[RECORDS FOR THIS TASK]:
****

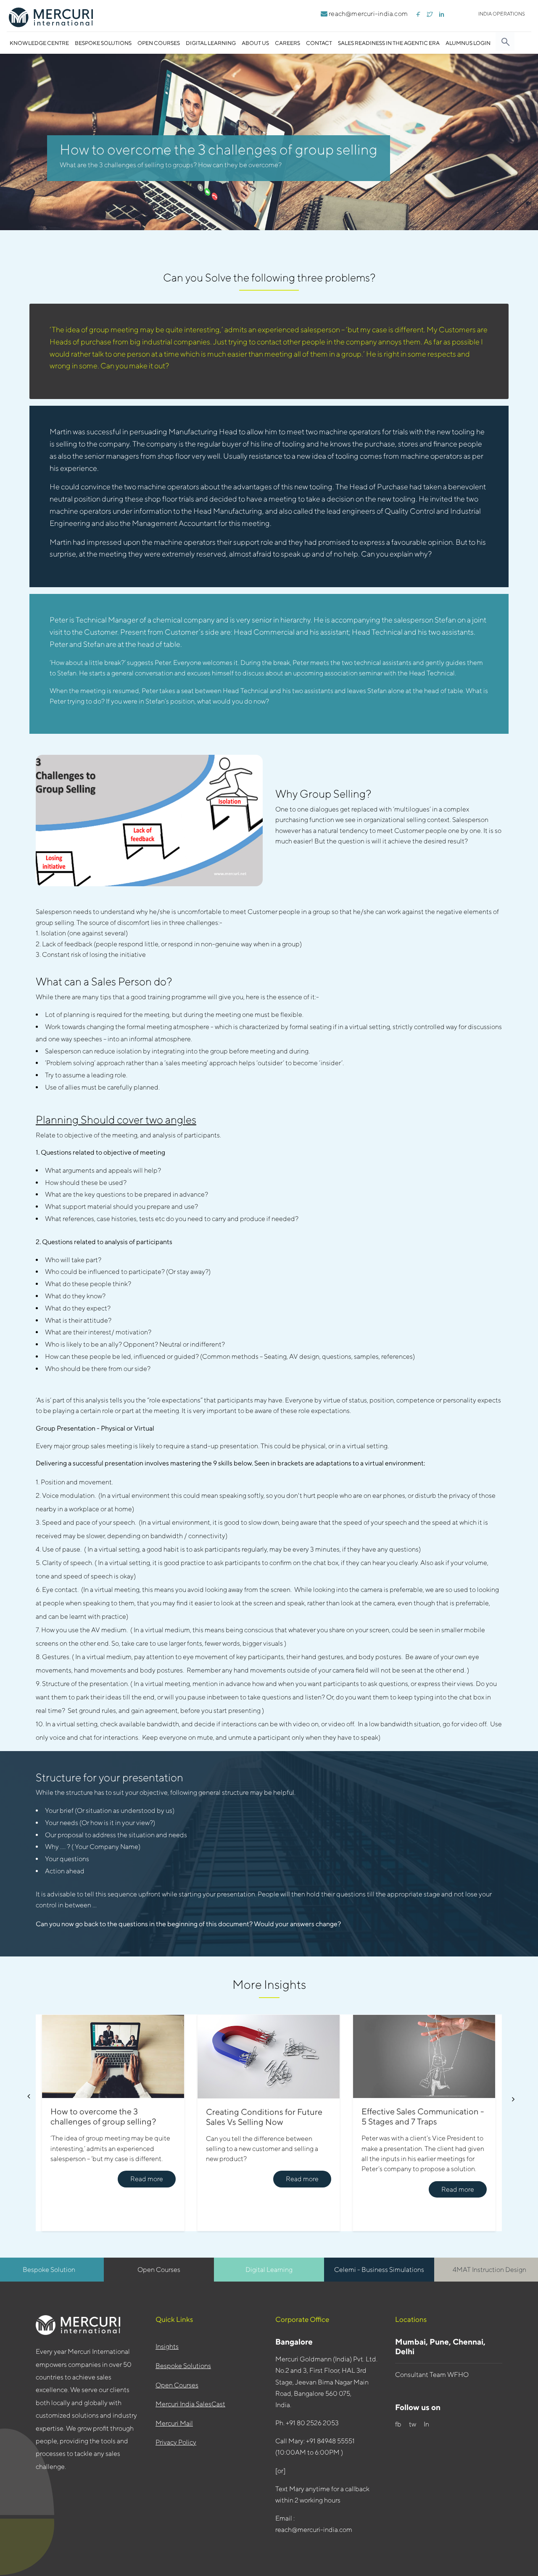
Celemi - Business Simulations (379, 2270)
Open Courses (158, 42)
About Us (255, 42)
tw (413, 2424)
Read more (146, 2179)
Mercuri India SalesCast (190, 2404)
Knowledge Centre (39, 42)
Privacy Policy (176, 2442)
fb (398, 2424)
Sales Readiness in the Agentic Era (389, 42)
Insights (167, 2346)
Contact (319, 42)
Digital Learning (211, 42)
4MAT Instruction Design (489, 2270)
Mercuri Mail (174, 2423)
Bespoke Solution (49, 2270)
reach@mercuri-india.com (367, 14)
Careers (287, 42)
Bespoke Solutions (103, 42)
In (428, 2424)
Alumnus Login (468, 42)
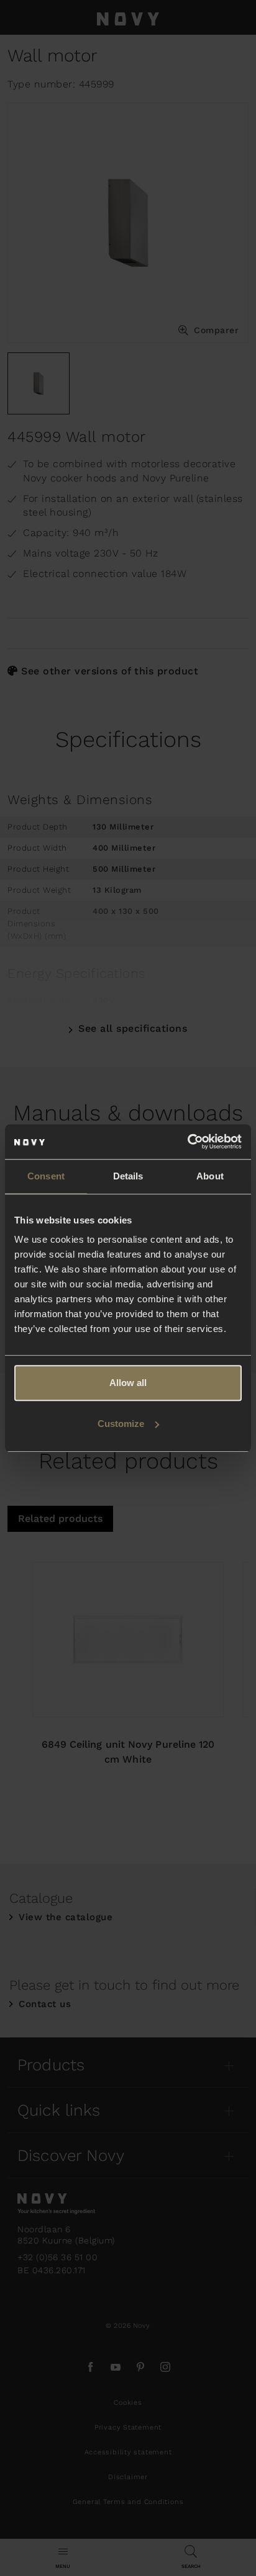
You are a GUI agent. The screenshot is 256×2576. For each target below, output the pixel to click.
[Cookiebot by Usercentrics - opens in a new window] (187, 1142)
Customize (121, 1423)
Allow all (128, 1382)
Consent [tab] (46, 1176)
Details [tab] (128, 1176)
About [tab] (210, 1176)
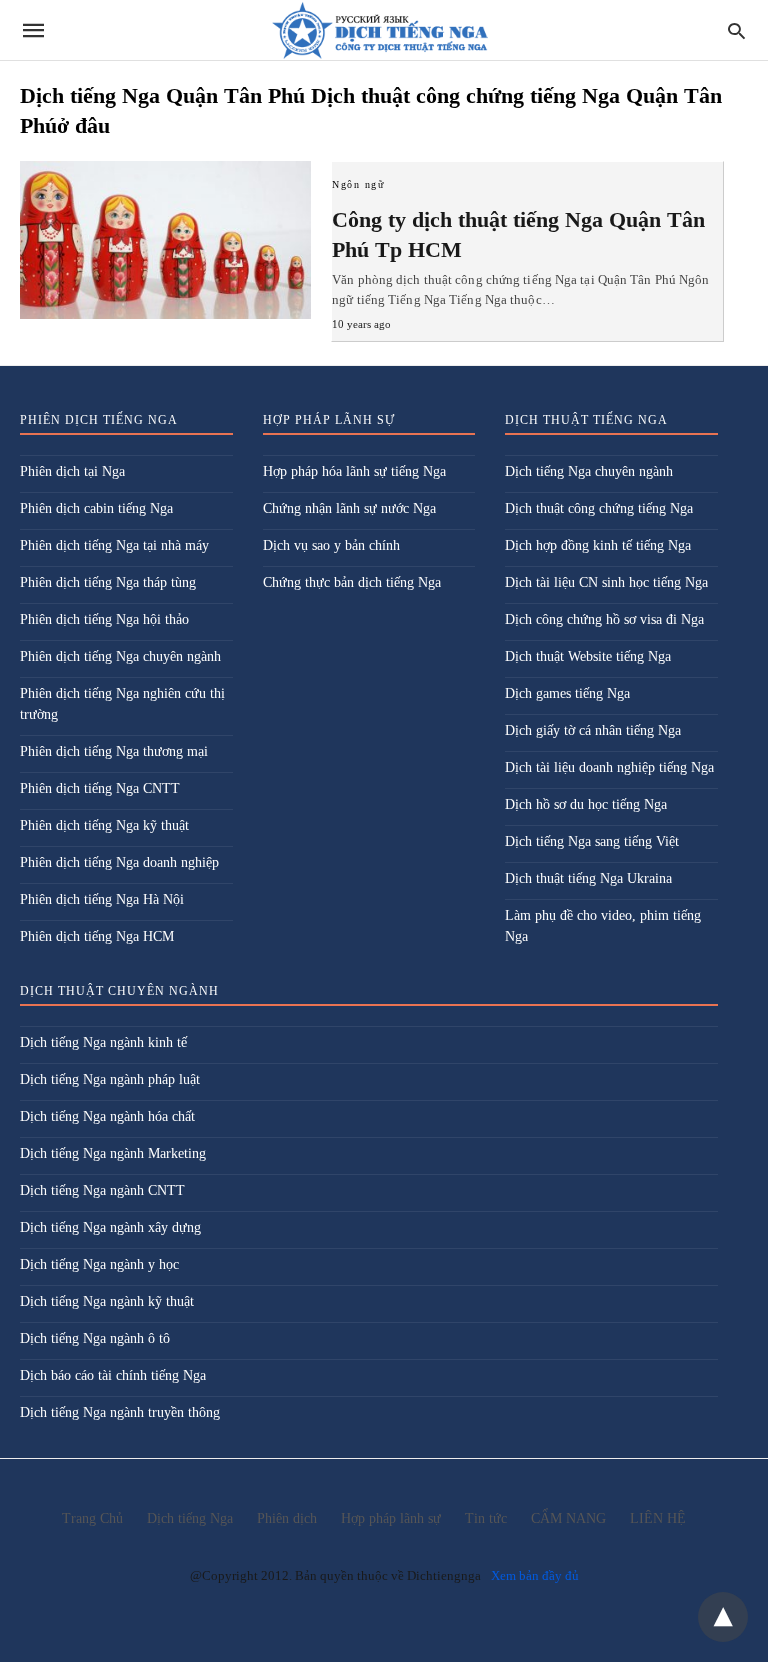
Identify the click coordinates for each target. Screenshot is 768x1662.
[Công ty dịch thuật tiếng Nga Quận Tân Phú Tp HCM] (165, 240)
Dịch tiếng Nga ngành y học (99, 1264)
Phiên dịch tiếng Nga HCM (97, 936)
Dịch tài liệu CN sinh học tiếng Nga (606, 582)
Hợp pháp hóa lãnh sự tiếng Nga (354, 471)
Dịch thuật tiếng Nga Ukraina (588, 878)
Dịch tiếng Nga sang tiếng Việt (592, 841)
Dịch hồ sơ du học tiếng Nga (586, 804)
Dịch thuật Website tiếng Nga (588, 656)
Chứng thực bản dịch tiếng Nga (352, 582)
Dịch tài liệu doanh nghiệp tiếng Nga (609, 767)
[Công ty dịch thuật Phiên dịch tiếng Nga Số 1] (383, 30)
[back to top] (723, 1617)
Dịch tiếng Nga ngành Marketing (113, 1153)
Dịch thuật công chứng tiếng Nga (599, 508)
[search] (736, 30)
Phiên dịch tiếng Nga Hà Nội (102, 899)
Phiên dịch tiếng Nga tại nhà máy (114, 545)
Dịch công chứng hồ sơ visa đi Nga (604, 619)
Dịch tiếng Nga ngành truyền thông (120, 1412)
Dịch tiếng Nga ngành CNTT (102, 1190)
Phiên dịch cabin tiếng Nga (96, 508)
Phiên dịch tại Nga (72, 471)
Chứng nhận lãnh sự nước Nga (349, 508)
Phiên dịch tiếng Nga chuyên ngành (120, 656)
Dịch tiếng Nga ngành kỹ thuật (107, 1301)
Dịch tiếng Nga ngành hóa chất (107, 1116)
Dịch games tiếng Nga (567, 693)
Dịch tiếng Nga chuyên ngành (589, 471)
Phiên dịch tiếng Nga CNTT (100, 788)
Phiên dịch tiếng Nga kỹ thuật (104, 825)
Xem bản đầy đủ (535, 1575)
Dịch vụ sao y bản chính (331, 545)
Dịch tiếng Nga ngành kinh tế (103, 1042)
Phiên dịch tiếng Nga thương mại (114, 751)
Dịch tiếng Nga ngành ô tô (95, 1338)
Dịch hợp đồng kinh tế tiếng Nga (598, 545)
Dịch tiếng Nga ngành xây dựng (110, 1227)
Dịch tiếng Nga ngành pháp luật (110, 1079)
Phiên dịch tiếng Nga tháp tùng (108, 582)
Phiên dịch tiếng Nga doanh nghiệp (119, 862)
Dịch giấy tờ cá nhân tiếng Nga (593, 730)
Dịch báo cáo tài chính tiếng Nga (113, 1375)
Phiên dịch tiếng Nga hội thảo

****

[TASK GOAL]: When a picture appears among the entries, skip it; transcribe everything else exactly.

[RESPONSE]:
Celemi - Business Simulations (379, 2270)
Open Courses (158, 42)
About Us (255, 42)
tw (413, 2424)
Read more (146, 2179)
Mercuri India SalesCast (190, 2404)
Knowledge Centre (39, 42)
Privacy Policy (176, 2442)
fb (398, 2424)
Sales Readiness in the Agentic Era (389, 42)
Insights (167, 2346)
Contact (319, 42)
Digital Learning (211, 42)
4MAT Instruction Design (489, 2270)
Mercuri Mail (174, 2423)
Bespoke Solution (49, 2270)
reach@mercuri-india.com (367, 14)
Careers (287, 42)
Bespoke Solutions (103, 42)
In (428, 2424)
Alumnus Login (468, 42)
You are a GUI agent. The screenshot is 256×2576. For each target below, output the pixel to click.
[Cookiebot by Usercentrics - opens in a new window] (187, 1142)
Customize (121, 1423)
Allow all (128, 1382)
Consent [tab] (46, 1176)
Details [tab] (128, 1176)
About [tab] (210, 1176)
Identify the click coordinates for each target. Screenshot is 768x1662.
[Công ty dịch thuật tiếng Nga Quận Tân Phú Tp HCM] (165, 240)
Dịch tiếng Nga ngành y học (99, 1264)
Phiên dịch tiếng Nga HCM (97, 936)
Dịch tài liệu CN sinh học tiếng Nga (606, 582)
Hợp pháp hóa lãnh sự tiếng Nga (354, 471)
Dịch thuật tiếng Nga Ukraina (588, 878)
Dịch tiếng Nga sang tiếng Việt (592, 841)
Dịch hồ sơ du học tiếng Nga (586, 804)
Dịch thuật Website tiếng Nga (588, 656)
Chứng thực bản dịch tiếng Nga (352, 582)
Dịch tài liệu doanh nghiệp tiếng Nga (609, 767)
[Công ty dịch thuật Phiên dịch tiếng Nga Số 1] (383, 30)
[back to top] (723, 1617)
Dịch tiếng Nga ngành Marketing (113, 1153)
Dịch thuật công chứng tiếng Nga (599, 508)
[search] (736, 30)
Phiên dịch tiếng Nga Hà Nội (102, 899)
Phiên dịch tiếng Nga tại nhà máy (114, 545)
Dịch công chứng hồ sơ visa đi Nga (604, 619)
Dịch tiếng Nga ngành truyền thông (120, 1412)
Dịch tiếng Nga ngành CNTT (102, 1190)
Phiên dịch cabin tiếng Nga (96, 508)
Phiên dịch tại Nga (72, 471)
Chứng nhận lãnh sự nước Nga (349, 508)
Phiên dịch tiếng Nga chuyên ngành (120, 656)
Dịch tiếng Nga ngành kỹ thuật (107, 1301)
Dịch tiếng Nga ngành hóa chất (107, 1116)
Dịch games tiếng Nga (567, 693)
Dịch tiếng Nga chuyên ngành (589, 471)
Phiên dịch tiếng Nga CNTT (100, 788)
Phiên dịch tiếng Nga kỹ thuật (104, 825)
Xem bản đầy đủ (535, 1575)
Dịch vụ sao y bản chính (331, 545)
Dịch tiếng Nga ngành kinh tế (103, 1042)
Phiên dịch tiếng Nga thương mại (114, 751)
Dịch tiếng Nga ngành ô tô (95, 1338)
Dịch hợp đồng kinh tế tiếng Nga (598, 545)
Dịch tiếng Nga ngành xây dựng (110, 1227)
Dịch tiếng Nga ngành pháp luật (110, 1079)
Phiên dịch tiếng Nga tháp tùng (108, 582)
Phiên dịch tiếng Nga doanh nghiệp (119, 862)
Dịch giấy tờ cá nhân tiếng Nga (593, 730)
Dịch báo cáo tài chính tiếng Nga (113, 1375)
Phiên dịch tiếng Nga hội thảo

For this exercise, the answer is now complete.